What is required: For this listing, the lines between the one holding "Click the 20 meter band gauge arrow" and the one holding "Select the Photos tab in Explore", inclusive, must be set down exactly.
Data supplied below:
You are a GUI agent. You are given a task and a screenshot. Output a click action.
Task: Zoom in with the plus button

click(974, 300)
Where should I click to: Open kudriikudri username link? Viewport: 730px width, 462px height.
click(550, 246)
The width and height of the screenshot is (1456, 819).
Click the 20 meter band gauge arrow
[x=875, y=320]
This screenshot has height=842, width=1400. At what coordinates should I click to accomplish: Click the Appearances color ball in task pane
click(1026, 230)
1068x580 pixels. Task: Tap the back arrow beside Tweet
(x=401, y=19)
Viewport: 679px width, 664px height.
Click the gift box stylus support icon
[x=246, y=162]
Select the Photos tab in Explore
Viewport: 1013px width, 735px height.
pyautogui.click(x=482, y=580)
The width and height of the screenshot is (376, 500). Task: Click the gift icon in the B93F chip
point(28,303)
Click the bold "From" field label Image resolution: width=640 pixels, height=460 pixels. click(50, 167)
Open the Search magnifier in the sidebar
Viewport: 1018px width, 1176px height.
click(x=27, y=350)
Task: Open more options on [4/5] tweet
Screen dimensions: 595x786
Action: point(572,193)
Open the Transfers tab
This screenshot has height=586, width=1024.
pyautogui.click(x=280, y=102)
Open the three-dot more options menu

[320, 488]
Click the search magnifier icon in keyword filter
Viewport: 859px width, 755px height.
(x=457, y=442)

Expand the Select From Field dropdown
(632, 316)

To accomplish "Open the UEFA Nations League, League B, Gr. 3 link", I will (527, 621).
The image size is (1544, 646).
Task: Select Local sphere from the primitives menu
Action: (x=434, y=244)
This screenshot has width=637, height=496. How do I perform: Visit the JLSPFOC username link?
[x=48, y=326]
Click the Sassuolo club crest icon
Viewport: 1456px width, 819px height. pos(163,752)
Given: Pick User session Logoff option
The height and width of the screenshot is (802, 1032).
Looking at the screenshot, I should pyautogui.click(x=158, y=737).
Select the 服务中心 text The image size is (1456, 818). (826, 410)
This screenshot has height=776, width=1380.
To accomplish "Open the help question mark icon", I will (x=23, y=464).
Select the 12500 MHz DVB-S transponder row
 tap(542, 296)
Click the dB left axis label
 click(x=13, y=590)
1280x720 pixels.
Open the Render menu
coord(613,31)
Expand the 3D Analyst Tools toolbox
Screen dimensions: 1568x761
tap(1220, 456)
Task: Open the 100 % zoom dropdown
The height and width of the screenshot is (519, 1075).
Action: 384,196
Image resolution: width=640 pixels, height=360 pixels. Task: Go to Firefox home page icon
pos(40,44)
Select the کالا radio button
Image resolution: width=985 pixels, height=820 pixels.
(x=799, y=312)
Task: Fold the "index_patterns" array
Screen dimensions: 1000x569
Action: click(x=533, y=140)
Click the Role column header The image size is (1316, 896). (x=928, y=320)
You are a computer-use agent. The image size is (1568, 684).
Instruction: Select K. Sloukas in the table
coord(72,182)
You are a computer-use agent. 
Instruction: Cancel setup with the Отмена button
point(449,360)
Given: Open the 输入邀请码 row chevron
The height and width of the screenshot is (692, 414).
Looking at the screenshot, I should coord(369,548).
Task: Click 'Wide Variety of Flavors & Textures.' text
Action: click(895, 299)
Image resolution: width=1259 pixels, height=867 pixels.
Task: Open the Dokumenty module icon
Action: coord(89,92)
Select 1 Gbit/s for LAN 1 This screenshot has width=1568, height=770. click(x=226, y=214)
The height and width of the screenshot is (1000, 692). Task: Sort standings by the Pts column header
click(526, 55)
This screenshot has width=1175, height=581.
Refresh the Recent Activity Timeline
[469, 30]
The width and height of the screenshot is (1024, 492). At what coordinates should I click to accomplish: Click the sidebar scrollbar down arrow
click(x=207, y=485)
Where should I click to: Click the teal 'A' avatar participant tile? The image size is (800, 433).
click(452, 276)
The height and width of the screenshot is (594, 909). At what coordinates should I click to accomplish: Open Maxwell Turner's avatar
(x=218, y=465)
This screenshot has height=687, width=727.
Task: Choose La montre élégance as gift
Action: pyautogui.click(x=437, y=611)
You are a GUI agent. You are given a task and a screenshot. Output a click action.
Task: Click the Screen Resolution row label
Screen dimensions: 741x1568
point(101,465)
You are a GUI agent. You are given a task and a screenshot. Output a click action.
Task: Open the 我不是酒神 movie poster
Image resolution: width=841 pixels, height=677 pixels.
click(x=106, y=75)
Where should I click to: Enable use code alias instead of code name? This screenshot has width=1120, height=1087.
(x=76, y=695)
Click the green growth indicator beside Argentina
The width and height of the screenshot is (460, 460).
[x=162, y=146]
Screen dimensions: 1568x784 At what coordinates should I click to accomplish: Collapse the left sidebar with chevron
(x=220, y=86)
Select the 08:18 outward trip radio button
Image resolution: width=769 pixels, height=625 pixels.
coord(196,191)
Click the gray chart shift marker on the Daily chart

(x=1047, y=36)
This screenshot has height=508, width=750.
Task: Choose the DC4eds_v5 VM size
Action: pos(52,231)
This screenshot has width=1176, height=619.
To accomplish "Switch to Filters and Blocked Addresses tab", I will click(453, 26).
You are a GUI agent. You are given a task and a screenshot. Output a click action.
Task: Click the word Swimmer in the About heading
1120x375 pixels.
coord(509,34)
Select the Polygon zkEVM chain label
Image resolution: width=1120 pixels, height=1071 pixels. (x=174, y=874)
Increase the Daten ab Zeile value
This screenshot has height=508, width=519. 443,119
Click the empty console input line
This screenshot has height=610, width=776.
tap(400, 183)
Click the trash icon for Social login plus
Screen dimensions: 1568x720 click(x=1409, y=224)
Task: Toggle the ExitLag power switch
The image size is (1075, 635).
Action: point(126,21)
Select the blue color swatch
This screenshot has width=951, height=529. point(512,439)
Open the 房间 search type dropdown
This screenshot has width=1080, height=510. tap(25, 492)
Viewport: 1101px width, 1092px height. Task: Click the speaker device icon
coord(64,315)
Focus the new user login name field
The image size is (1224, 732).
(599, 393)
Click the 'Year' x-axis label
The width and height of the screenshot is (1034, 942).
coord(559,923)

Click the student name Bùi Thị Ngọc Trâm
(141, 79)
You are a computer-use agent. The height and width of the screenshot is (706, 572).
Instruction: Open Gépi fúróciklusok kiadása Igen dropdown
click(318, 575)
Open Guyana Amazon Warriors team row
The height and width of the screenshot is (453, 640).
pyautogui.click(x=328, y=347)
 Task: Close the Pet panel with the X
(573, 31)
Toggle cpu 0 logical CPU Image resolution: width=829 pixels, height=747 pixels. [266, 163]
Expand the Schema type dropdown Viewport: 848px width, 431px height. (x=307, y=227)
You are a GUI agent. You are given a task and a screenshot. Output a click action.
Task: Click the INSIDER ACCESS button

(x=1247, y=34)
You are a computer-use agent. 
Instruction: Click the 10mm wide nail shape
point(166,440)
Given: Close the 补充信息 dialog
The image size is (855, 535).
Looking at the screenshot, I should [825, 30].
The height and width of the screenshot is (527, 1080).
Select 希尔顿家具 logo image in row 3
End of Data supplied.
Exercise result:
Click the 20 meter band gauge arrow
[x=875, y=320]
This screenshot has height=842, width=1400. At what coordinates should I click to accomplish: Click the Appearances color ball in task pane
click(1026, 230)
1068x580 pixels. Task: Tap the back arrow beside Tweet
(x=401, y=19)
Viewport: 679px width, 664px height.
Click the gift box stylus support icon
[x=246, y=162]
Select the Photos tab in Explore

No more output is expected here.